O próprio Deus é supremamente inteligente. Se estudarmos nosso próprio corpo e analisarmos sua fisiologia, sua biologia e sua microbiologia, veremos que ele é infinitamente sofisticado. Quem quer que tenha projetado nosso corpo tem uma pontuação deveras elevada em um teste de inteligência. Por que um ser que nada tenha a ver com razão e lógica criaria um mundo que é infinitamente lógico?

É um princípio forte de lógica e razão que estudamos uma causa por estudarmos seus efeitos. Por exemplo, digamos que houvesse um acidente entre dois carros, que colidiram na rua. Os avaliadores da seguradora chegam ao local, estudam os efeitos – marcas da derrapagem, o veículo capotado – e raciocinam até a causa do acidente. Ou, a fim de curar uma doença, alguém fazendo uma pesquisa em biologia começa com o efeito, que é a doença, e raciocina até a sua causa. Ou ainda, considerando o estudo da história, se quisermos saber como uma guerra aconteceu, começamos com o efeito, que é a guerra, e raciocinamos até a sua causa. Virtualmente quase todo raciocínio humano inverte a seta do tempo e raciocina a partir do efeito até a causa. Mais um exemplo: todos nós acreditamos que o Sol é muito quente. Por quê? Porque experimentamos seus raios, que são quentes, e assumimos que o efeito, que são os raios, fala-nos confiavelmente sobre a causa, que é o Sol. Da mesma forma, o universo é um grande efeito cósmico, e, se o analisarmos e raciocinarmos até a sua causa, de fato encontraremos um Deus pessoal inteligente.E Ele é infinitamente belo.

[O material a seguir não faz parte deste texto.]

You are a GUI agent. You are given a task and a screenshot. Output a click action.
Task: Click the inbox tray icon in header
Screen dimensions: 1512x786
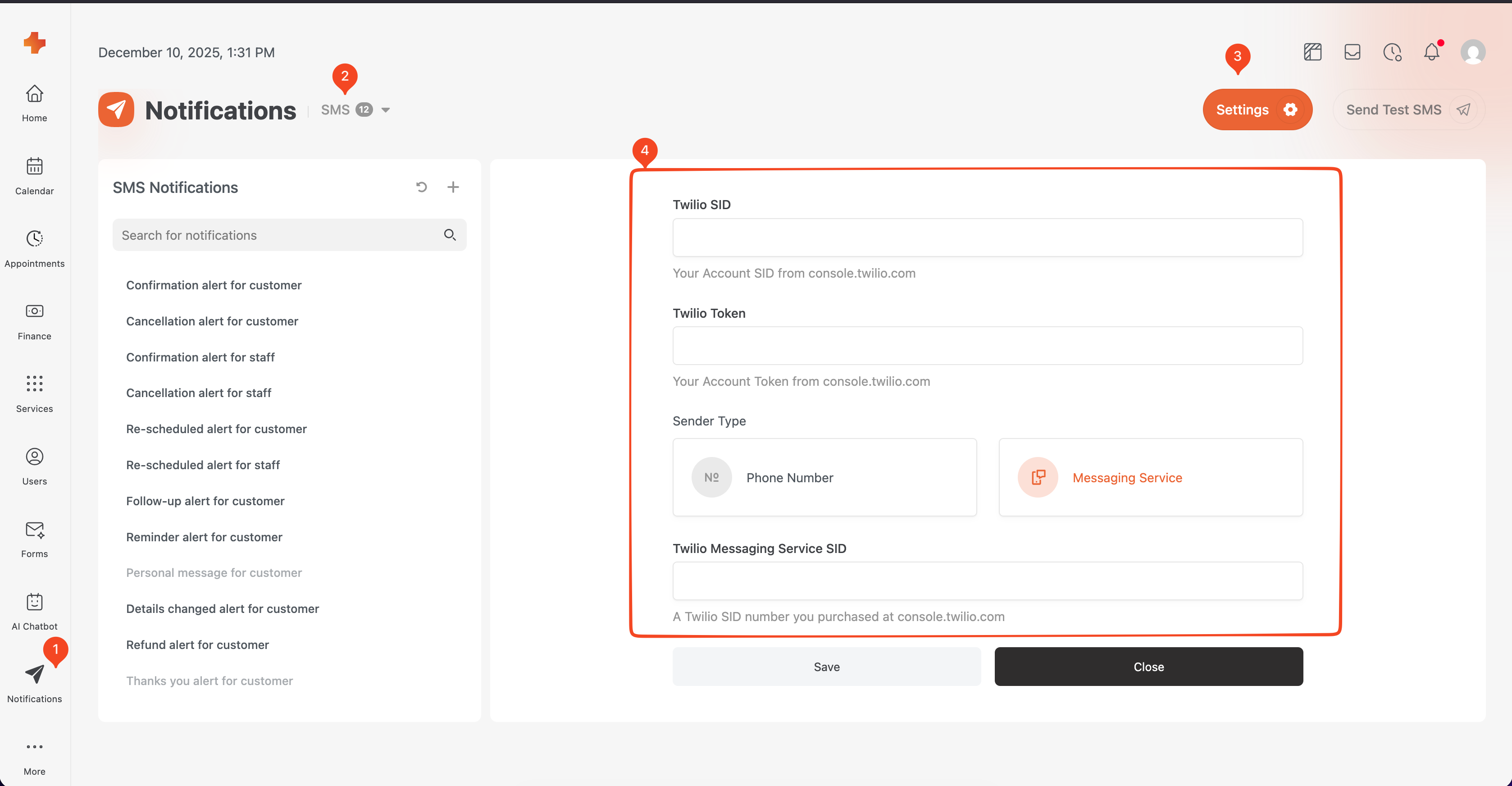pos(1353,52)
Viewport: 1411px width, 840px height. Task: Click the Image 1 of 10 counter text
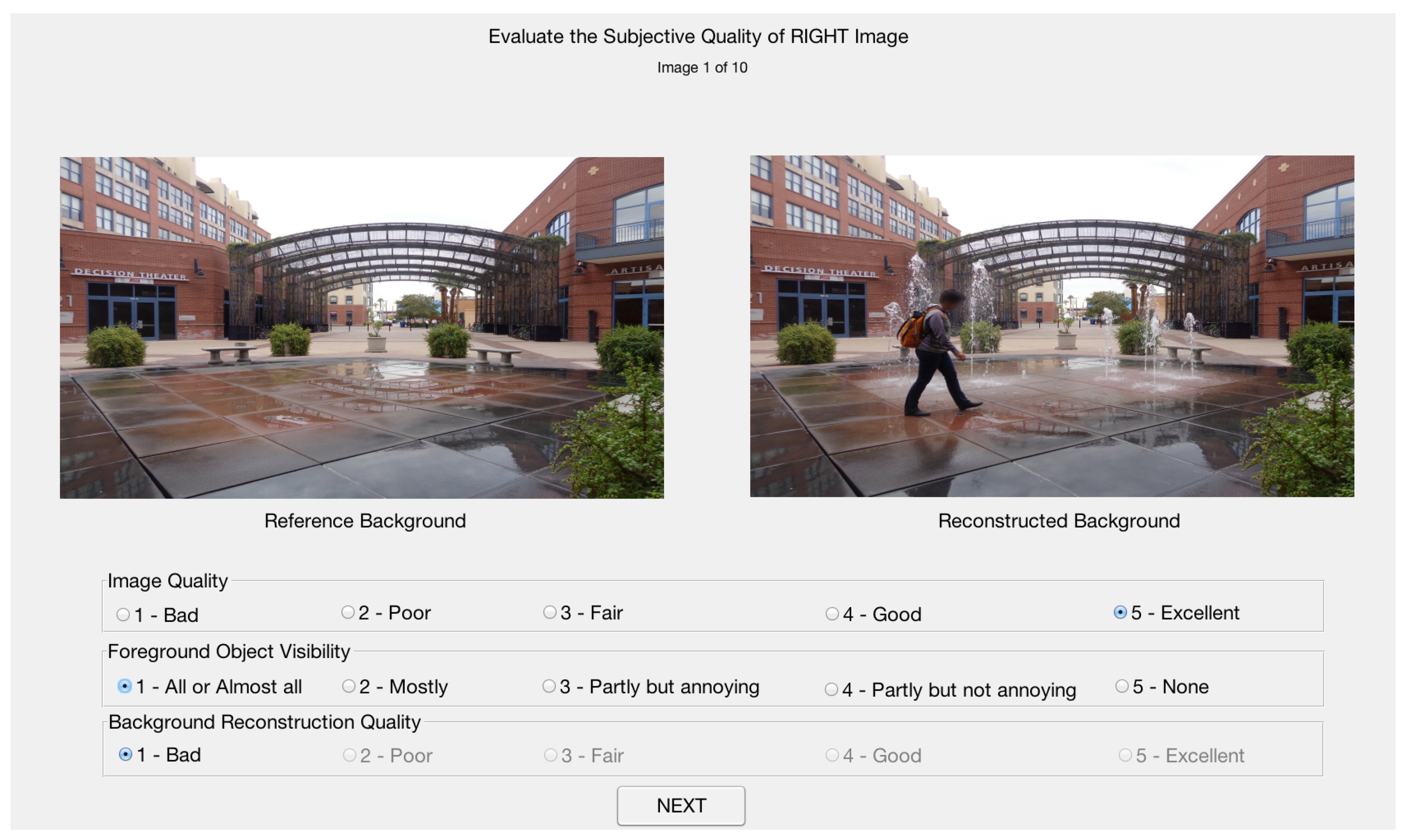(x=702, y=67)
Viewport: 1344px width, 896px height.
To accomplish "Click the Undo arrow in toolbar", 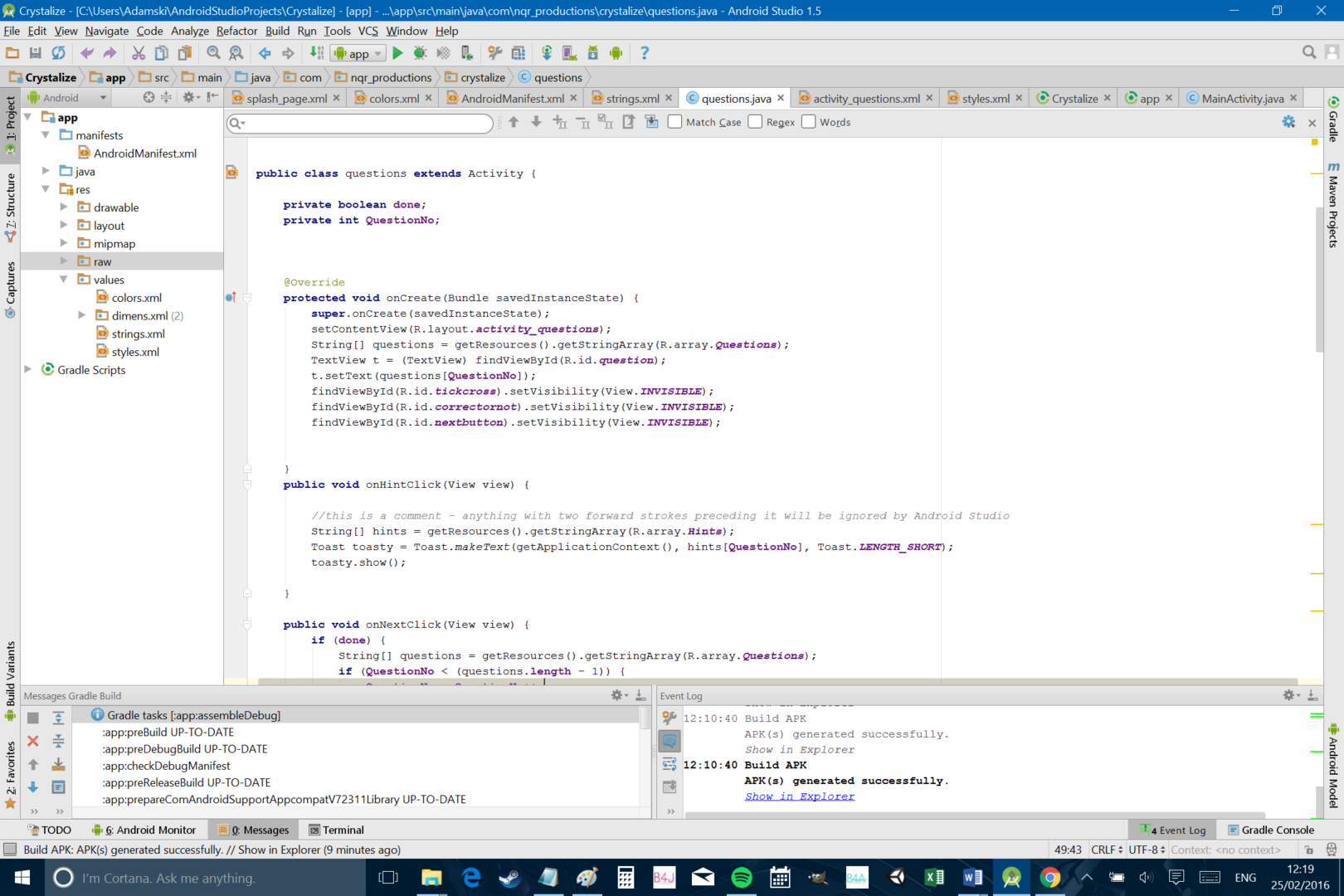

A.C. Bhaktivedanta Swami Prabhupada levanta a questão filosófica perene sobre “verdade e beleza” em uma das suas primeiras publicações na revista Volta ao Supremo: “A verdade é bela e a beleza é verdadeira?”. Em outras palavras, se percebermos beleza ao vermos alguém que nos pareça muito belo, ou um bonito cenário natural, existe beleza real? Ela é simplesmente algo que imaginamos, ou estamos percebendo uma beleza objetiva? É real essa beleza? E quando encontrarmos a verdade mais elevada, Ela é bela? Ou, como Descartes hipotetizou – e ele rejeitou esta hipótese –, “existe um gênio maligno que nos criou e nos programou para acreditarmos que há uma existência mais elevada que, na verdade, não é nada senão uma grande brincadeira?”. Nós dizemos: Sim, a Verdade é bela! E se existir a Verdade Infinita, precisa ser infinitamente bela, a fonte de toda a beleza. A Verdade precisa ser a fonte de toda a bondade e, portanto, tem que possuir bondade infinita. A compreensão correta é que Deus é infinitamente belo e a fonte de todo o prazer. Deus criou este mundo, e é por isso que somos pessoas, pois temos uma raiz pessoal em Deus. Se raciocinarmos dessa maneira, baseados naquilo que sabemos sobre o mundo, chegaremos ao Deus supremo pessoal.